UltraSMR with sTECC introduces parity by adding a correlation scheme where the read channel can analyze whether data is 100% correct. Galbraith describes it as “taking advantage of solving a set of separate puzzles by using information that connects the puzzles together.”
The combination of large block encoding with this advanced error correction algorithm ultimately allows engineers to increase track-per-inch (TPI) and deliver higher capacities.
More coding innovation
Distributed Sector (DSEC) came next, an innovation that spreads data over a group of sectors, breaking them apart and rewriting them across multiple sectors to average any error across the entire track. It’s like a diversified stock portfolio or a mutual fund where you don’t have all your eggs in one basket. Since increasing capacity means tracks are written closer together, distributing data over many sectors enables averaging the signal noise and reducing the margin for any positioning error from between written tracks.

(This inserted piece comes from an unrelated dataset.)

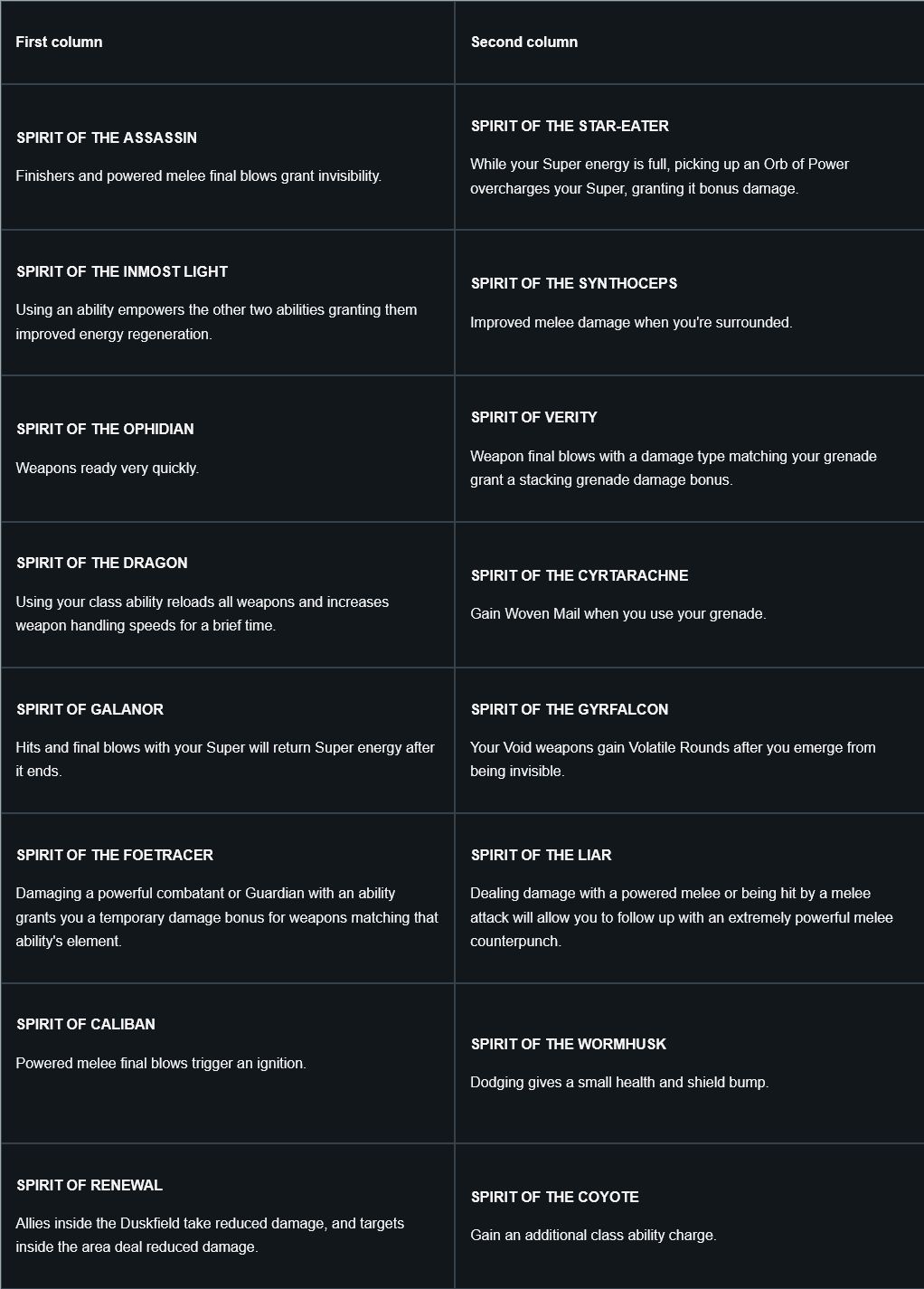
Task: Click the Spirit of the Foetracer heading
Action: tap(115, 855)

“Logical sectors are distributed physically into many physical sectors,” Galbraith explains. “Physical defects are also distributed logically into many logical sectors. Both properties allow the logical sectors to become more correctable.”

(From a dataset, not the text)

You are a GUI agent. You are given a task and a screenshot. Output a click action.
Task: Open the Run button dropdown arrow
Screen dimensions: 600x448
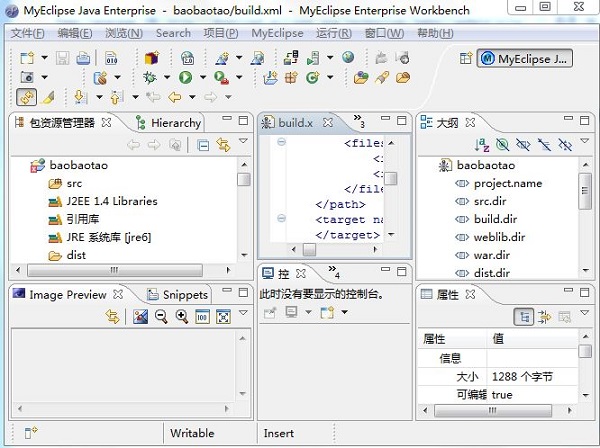click(201, 77)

Essentially, if data is spread across the entire track, any error is also spread out in smaller portions. As a result, data can be more easily retrieved instead of being lost entirely.
“The great thing about distributed sector is that it’s rate-less; it takes zero overhead,” said Galbraith. “You get good gains out of the fact that you didn’t add any redundancy to anything and it’s 100% efficient.”

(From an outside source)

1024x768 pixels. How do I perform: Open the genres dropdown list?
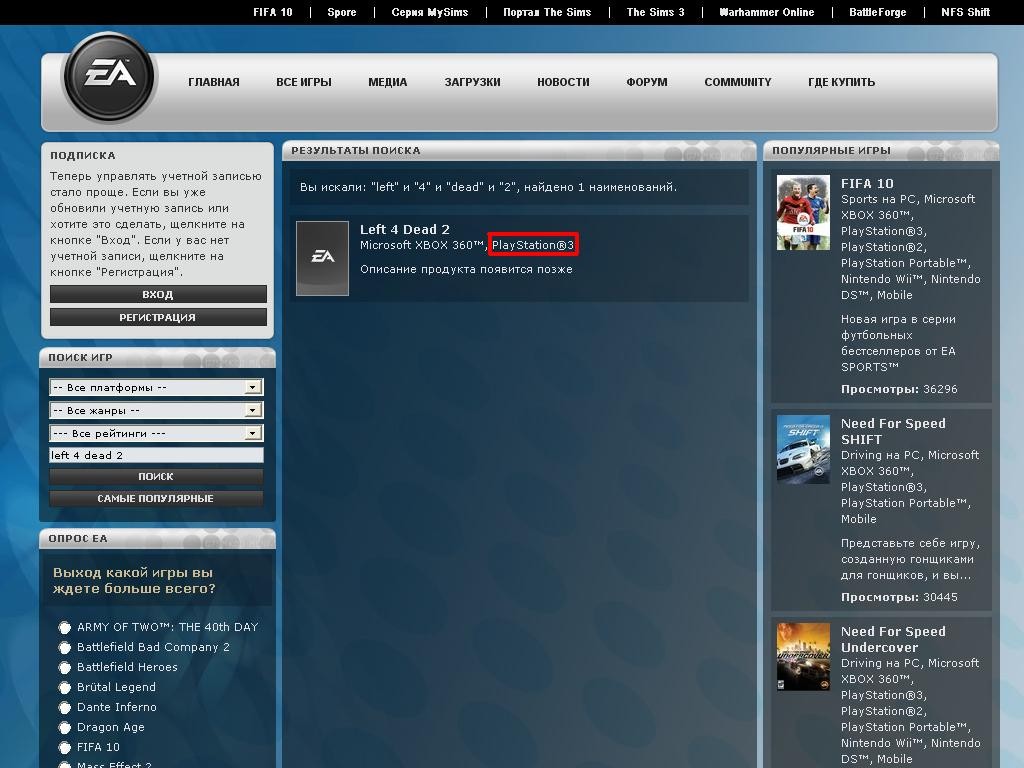[156, 410]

Innovation across HDD and Flash
The final piece of the UltraSMR puzzle was the introduction of OptiNAND, a technology that enhances HDDs with flash embedded into the drive.
The technology is unique to Western Digital, accomplished with its manufacturing and vertical integration across its HDD and SSD engineering teams. Its inventors, including David Hall, distinguished engineer at Western Digital, began thinking about new ways to use NAND back in 2015, even before Western Digital’s acquisition of SanDisk.
OptiNAND improves hard drive capacity and performance by storing metadata in non-volatile flash instead of on the rotating media.
Just like building a house is easier if you start with blueprints, OptiNAND utilizes non-volatile memory to enhance the reliability of the data stored to the disk. The pairing allows a narrowing of the write tracks while using a memory option that could store far more cache than DRAM or NOR flash to increase performance.
The ultimate compilation for capacity leadership
Integrating these technologies over time has brought UltraSMR to fruition and its significant capacity gains over both CMR and SMR.
If SMR is a shingled roof, then UltraSMR is a thatched roof with a better weave, making it stronger and able to weather a windstorm.
“It’s a team effort,” said Mitchell. “The original idea of the innovation goes through a transformation that makes it real. On its journey, a large group of world-class engineers with diverse specialties are needed to write and integrate the new features into the existing customer code.”
Collaboration between hardware, servo mechanical, manufacturing, and firmware teams contributed to UltraSMR’s debut. Firmware engineers were enlisted to integrate the new innovations into the code and ensure they would all work together.
“Combining the innovations carefully and incrementally over the past 10 years allowed Western Digital to continue providing HDDs that maintain our high standard of quality. The team of engineers that made this happen are some of the best in our industry, and their innovative thinking and global collaboration across the entire company had to happen to make it all work together in one system,” said Mitchell.
With this kind of teamwork, the company is on the road to 50TB by continuing to push boundaries that make leaps in capacity. It’s about incremental steps, understanding how different technologies come together in an impactful way, and having a clear roadmap for the future of HDDs.